So, lets compare two normal distributions

`Do this x times: runs <- 100000 a.samples <- rnorm(runs, mean = 5) b.samples <- rbeta(runs, mean = 0) mc.p.value <- sum(a.samples > b.samples)/runs `

The mc.p.values falling below our alpha (0.05) divided by x would then give the type1 error rate. Our H0 is a.samples >= b.samples. (Inspired by https://www.countbayesie.com/blog/2015/3/3/6-amazing-trick-with-monte-carlo-simulations)

But, I thought a montecarlo simulation had to follow the following steps:

Algorithm:

- Set up some distribution for the data, f() or f(θ), and some H0
- Repeat the following two steps many times: (a) Simulate a data set according to H0 (b) Calculate T(x) using the simulated data
- Add T(X) evaluated from the sample data
- Order all of the T(x)s
- p-value is the proportion of the T(x)s as extreme or more extreme than the one from the sample data

Therefore the first code snippet isn't a bona fide monte carlo simulation? and is the p-value valid, because, if you go to graph it, you don't get the expected 5% type1 error rate that one might expect for a statistical test.

**Contents**hide

#### Best Answer

This is a Monte Carlo simulation, though I doubt it's doing what you want, and really is of no practical use. What you are comparing is 10000 single sample studies and determining how many of these individual observed values are on average higher. So, it's probably better to conceptualize your code as the following less efficient code:

`runs <- 10000 result <- logical(runs) for(i in 1:runs){ a <- rnorm(1, mean = 0) b <- rnorm(1, mean = 0) result[i] <- a > b } mc.p.value <- mean(result) `

The above code, when the distributions are equal, should show that $a$ is higher than $b$ 50% of the time, but this type of result is essentially useless in practice because you would only have $N=2$, and statistical inferences are not applicable (i.e., there is no variance within each group available to quantify sampling uncertainty).

What you are missing is comparing two *summary statistics* of interest to determine their sampling properties, which is generally the topic of statistical inference and requires at least a minimum number of data points to quantify some form of sampling uncertainty.

As it stands this is generally a standard independent $t$-test set-up.
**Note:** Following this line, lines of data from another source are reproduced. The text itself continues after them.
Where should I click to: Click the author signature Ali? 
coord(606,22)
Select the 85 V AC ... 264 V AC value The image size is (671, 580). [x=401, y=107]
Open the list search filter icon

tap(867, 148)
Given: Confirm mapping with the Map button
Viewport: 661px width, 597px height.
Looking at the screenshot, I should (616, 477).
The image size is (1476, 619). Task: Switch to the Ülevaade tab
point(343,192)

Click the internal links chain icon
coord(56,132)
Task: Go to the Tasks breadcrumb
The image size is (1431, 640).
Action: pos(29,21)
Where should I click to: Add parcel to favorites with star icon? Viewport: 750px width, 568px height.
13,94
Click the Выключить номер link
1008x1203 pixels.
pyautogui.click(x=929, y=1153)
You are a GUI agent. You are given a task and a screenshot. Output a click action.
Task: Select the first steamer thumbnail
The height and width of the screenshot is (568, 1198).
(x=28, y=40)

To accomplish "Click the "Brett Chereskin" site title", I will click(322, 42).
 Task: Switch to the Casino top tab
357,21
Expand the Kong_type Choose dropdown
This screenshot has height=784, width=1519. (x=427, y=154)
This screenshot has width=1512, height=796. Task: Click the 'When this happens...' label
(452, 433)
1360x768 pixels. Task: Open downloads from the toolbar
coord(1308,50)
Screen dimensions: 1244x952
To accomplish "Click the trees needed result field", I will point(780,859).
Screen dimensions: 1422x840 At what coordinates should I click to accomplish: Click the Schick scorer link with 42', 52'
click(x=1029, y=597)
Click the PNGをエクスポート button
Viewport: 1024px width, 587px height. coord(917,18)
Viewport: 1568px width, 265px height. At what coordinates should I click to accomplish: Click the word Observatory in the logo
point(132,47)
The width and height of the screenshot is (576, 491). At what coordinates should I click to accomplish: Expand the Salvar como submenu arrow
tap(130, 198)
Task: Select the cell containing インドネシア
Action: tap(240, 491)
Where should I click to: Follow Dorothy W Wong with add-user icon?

So, you could compare a number of things, such as how often the first group mean is higher than the second, how often a $t$-test gives a $p < alpha$ result (or analogously, how often the $|t|$ ratio is greater than the cut-off), and so on.

E.g., If $n=20$ for each group and the distributions are equal in the population then

`runs <- 10000 n <- 20 alpha <- .05 result.p <- result.mean <- numeric(runs) for(i in 1:runs){ a <- rnorm(n, mean = 0) b <- rnorm(n, mean = 0) result.mean[i] <- mean(a) > mean(b) result.p[i] <- t.test(a, b)$p.value } mc.p.value <- mean(result.p < alpha) mc.a_gt_b.value <- mean(result.mean) `

Playing around with the other parameters, such as changing the first group mean to 1, will change the nature of the simulation (changing it from a Type I error simulation, as it is now, to a power study).